Großes Wut-Crescendo
Die „Publikumsbeschimpfung“ ist zwar auch in Eggenfelden alles andere als zahnlos, aber doch definitiv kein Skandal mehr. Nicht zuletzt, weil die abschließende (leicht aktualisierte) Schimpftirade, die nach den ersten augenzwinkernden Beleidigungen als großes Wut-Crescendo im vierstimmigen Chor endet, niemanden ausspart und der ätzende Spott gleichmäßig verteilt wird. Konsumverliebte Kapitalisten werden da ebenso wenig verschont wie querdenkende AfD-Wähler oder deren links-grünes Feindbild. Scharfzüngige Kritik und vermeintliche Zustimmung Hand in Hand.
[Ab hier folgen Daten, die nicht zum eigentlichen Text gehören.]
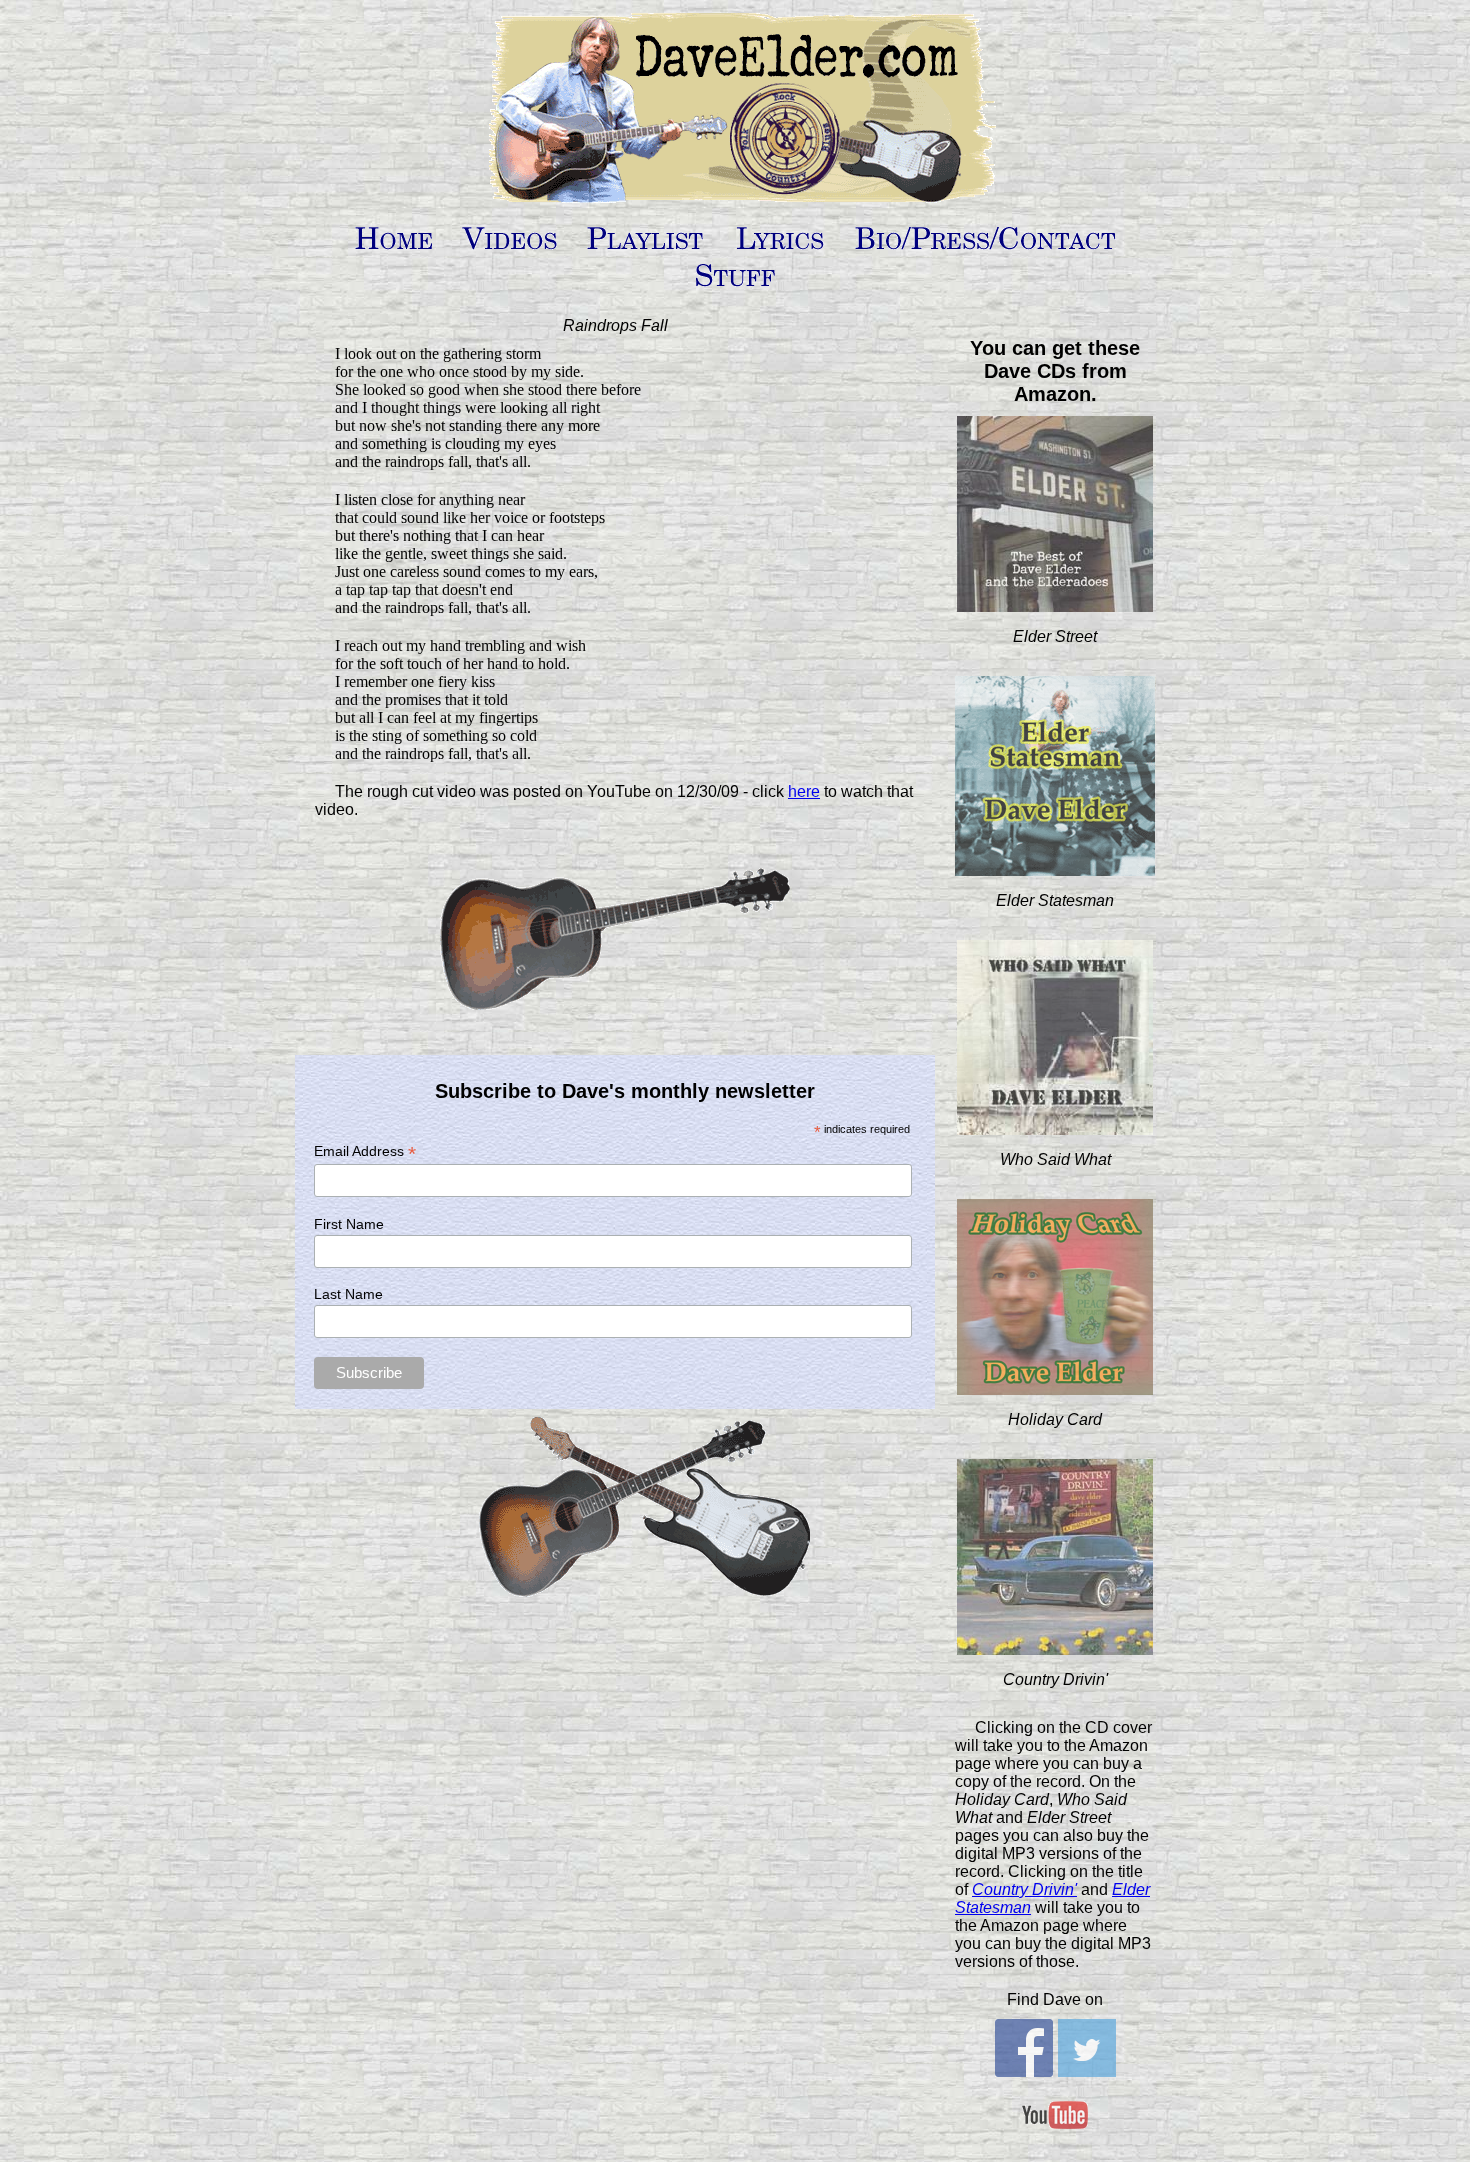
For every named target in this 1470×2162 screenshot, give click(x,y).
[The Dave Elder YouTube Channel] (1055, 2138)
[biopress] (986, 246)
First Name (349, 1224)
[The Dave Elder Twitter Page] (1087, 2069)
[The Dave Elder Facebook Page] (1024, 2069)
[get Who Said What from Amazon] (1055, 1127)
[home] (394, 246)
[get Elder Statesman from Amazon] (1055, 868)
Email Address (365, 1151)
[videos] (510, 246)
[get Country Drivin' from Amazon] (1055, 1647)
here (804, 791)
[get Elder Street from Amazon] (1055, 604)
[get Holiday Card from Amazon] (1055, 1387)
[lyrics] (780, 246)
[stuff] (735, 283)
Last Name (348, 1294)
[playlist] (645, 246)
Viel spannender als jeder künstlich aufgebauschte Streit um die moralische Vorherrschaft bleibt aber letztlich Handkes rhetorisch geschliffener Diskurs über das Theater als darstellende Kunstform und die vielschichtige Beziehung zwischen den Kunstschaffenden und ihrem Publikum. Jener unbekannten und unberechenbaren Größe, ohne die Theater eben kein Theater wäre. Denn auf dieser Ebene gelingt es dem Stück, das keines sein will, immer noch, die Emotionen der Menschen im Saal wachzurütteln. Weniger durch (zum Glück?) nicht eintretende Zwischenrufe, wohl aber in der nahtlos an die Aufführung anschließenden Diskussion mit dem schlagfertigen Ensemble. Und selbst, wenn hier im Publikum durchaus unterschiedliche Meinungen aufeinandertrafen, was Theater darf, soll oder muss, gab es zumindest in einer Hinsicht einen Konsens: Langweilig war es an diesem Abend niemandem!